Flammability of polymers continues to restrict their use in sectors where fire safety is paramount. The central challenge lies in achieving effective flame retardancy while maintaining mechanical performance and reducing smoke and toxic emissions. This talk summarizes three prior studies that laid the foundation for the current work, followed by a fourth study, which represents the key focus of this presentation.
Study 1 demonstrated that a low-cost graphite intercalation compound (GIC) could act as a multifunctional additive to simultaneously enhance the flame retardancy and mechanical strength of an elastomer.
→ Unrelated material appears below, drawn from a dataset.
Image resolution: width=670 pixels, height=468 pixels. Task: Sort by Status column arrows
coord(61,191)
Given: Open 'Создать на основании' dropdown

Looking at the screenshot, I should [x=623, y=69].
At 12 vol% GIC, the peak heat release and mass loss rates were reduced by over 50%, while mechanical strength increased two- to three-fold through endothermic expansion and char-layer protection.
Study 2 introduced an environmentally friendly mechanochemical strategy to prepare Cu₂O-decorated zirconium phosphate (Cu₂O@ZrP) nanosheets, which at 5 wt% loading in thermoplastic polyurethane reduced heat and smoke release by ~45% and CO emission by 27%, owing to synergistic catalytic and barrier effects.
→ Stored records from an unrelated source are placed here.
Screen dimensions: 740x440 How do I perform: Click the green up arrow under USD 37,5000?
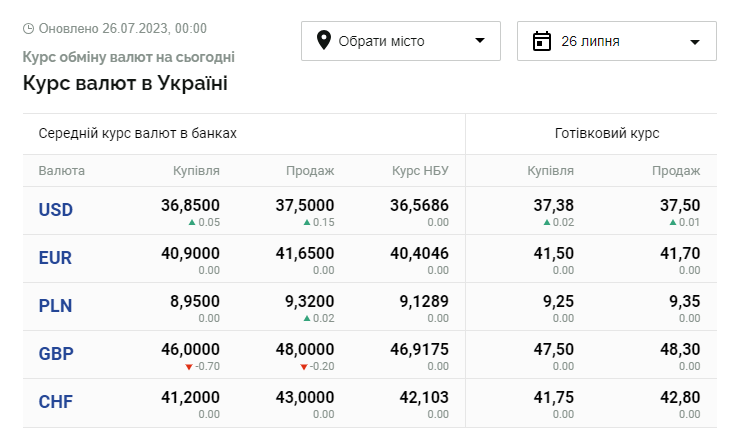point(306,222)
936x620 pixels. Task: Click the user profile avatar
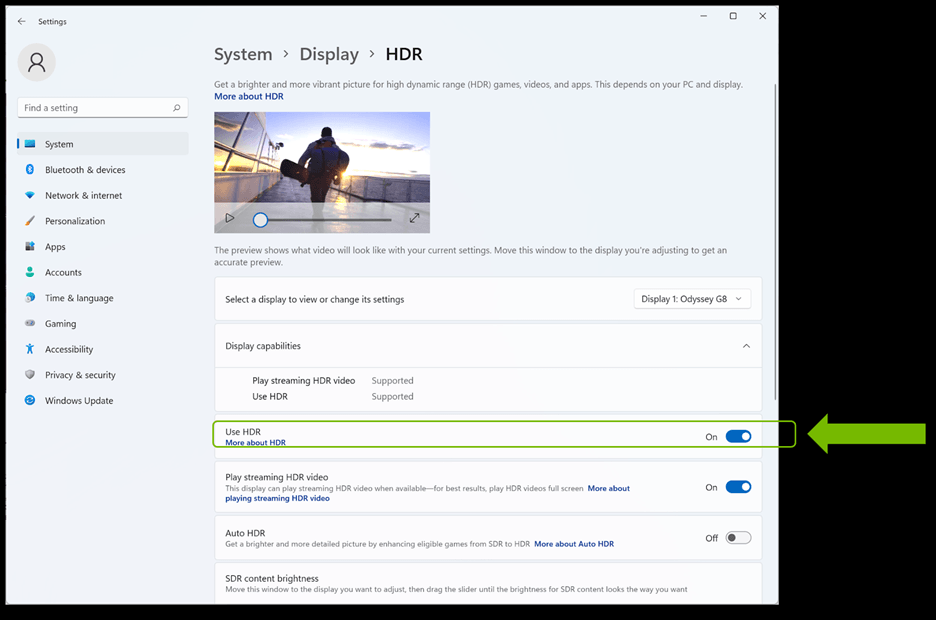[37, 63]
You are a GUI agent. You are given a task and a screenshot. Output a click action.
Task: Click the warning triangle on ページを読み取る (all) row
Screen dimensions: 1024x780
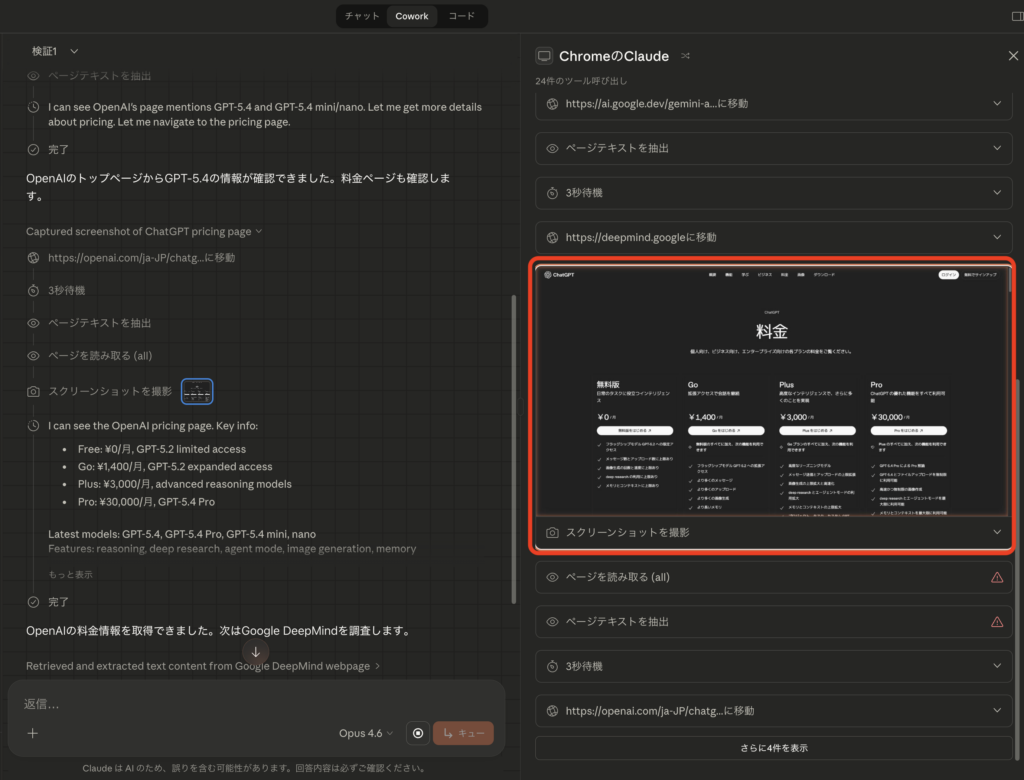click(x=998, y=577)
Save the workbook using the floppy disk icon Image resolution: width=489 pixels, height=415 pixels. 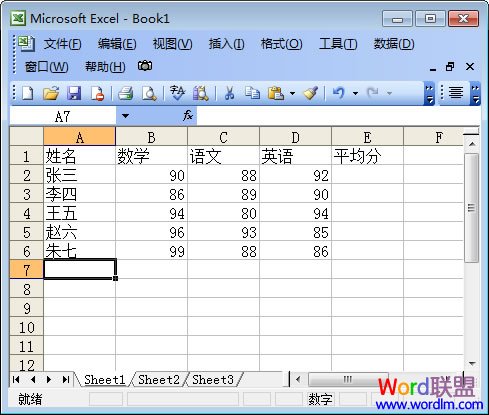pyautogui.click(x=74, y=93)
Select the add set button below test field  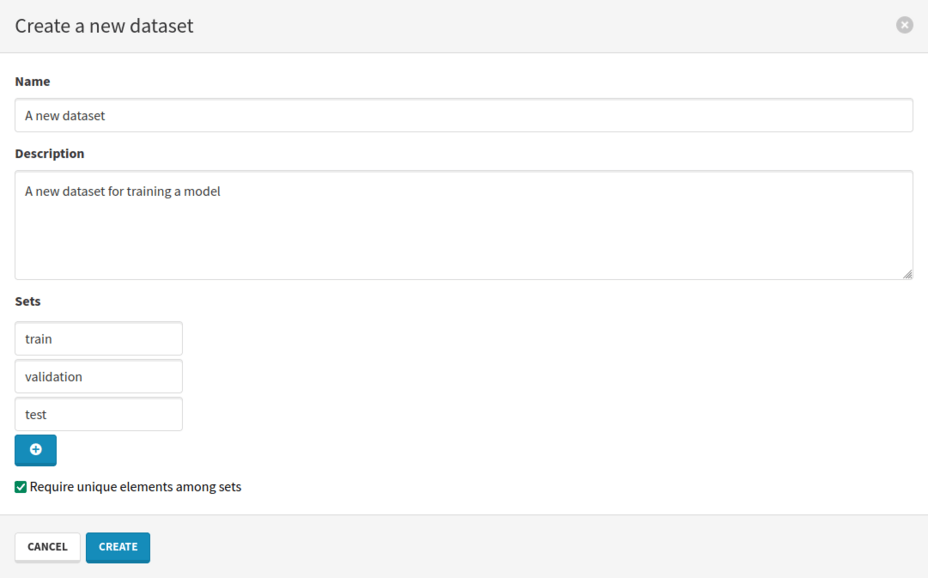click(35, 450)
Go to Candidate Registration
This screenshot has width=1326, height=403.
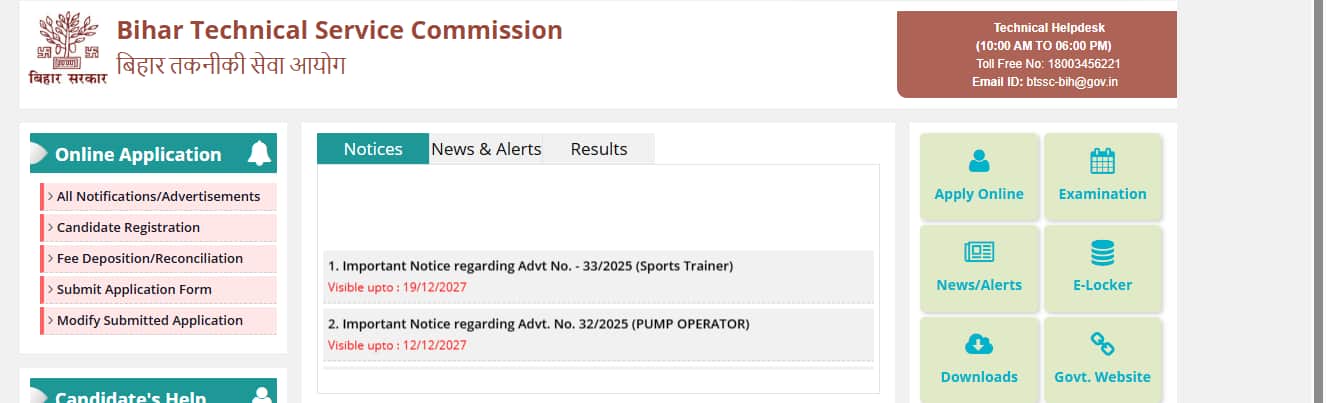coord(128,228)
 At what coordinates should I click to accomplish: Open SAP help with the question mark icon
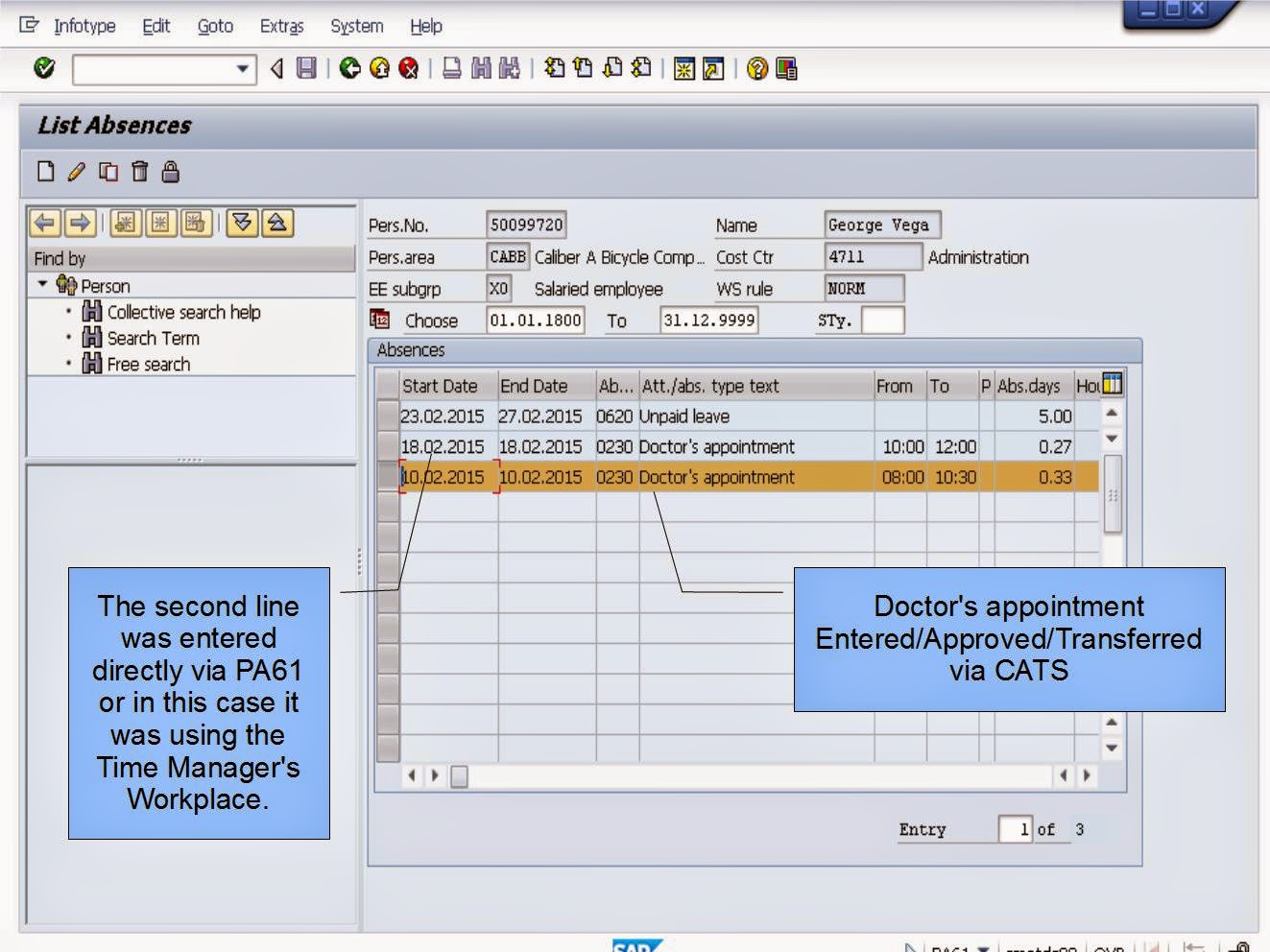click(x=757, y=67)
Study 3 further unified these mechanisms − endothermic reactions, catalytic oxidation, and carbonaceous shielding − into a framework for designing sustainable, low-toxicity flame -retardant systems.
Study 4 (Focus of this talk) advances this concept by developing a hybrid flame-retardant elastomer that integrates the advantages of GIC and Cu₂O@ZrP through a scalable melt- compounding process. The hybrid system delivers outstanding fire resistance, with a 65% reduction in peak heat release rate and a 70% improvement in the fire performance index, while preserving high elasticity and tensile toughness. In addition, the release of CO and smoke particulates is substantially suppressed through catalytic oxidation at the Cu₂O sites and compact char formation induced by GIC expansion.
Together, these studies establish a coherent materials design philosophy that leverages multifunctional and sustainable additives to achieve simultaneous flame retardancy, smoke suppression, and mechanical reinforcement. This paves the way for safer and greener polymer technologies suited to demanding industrial applications.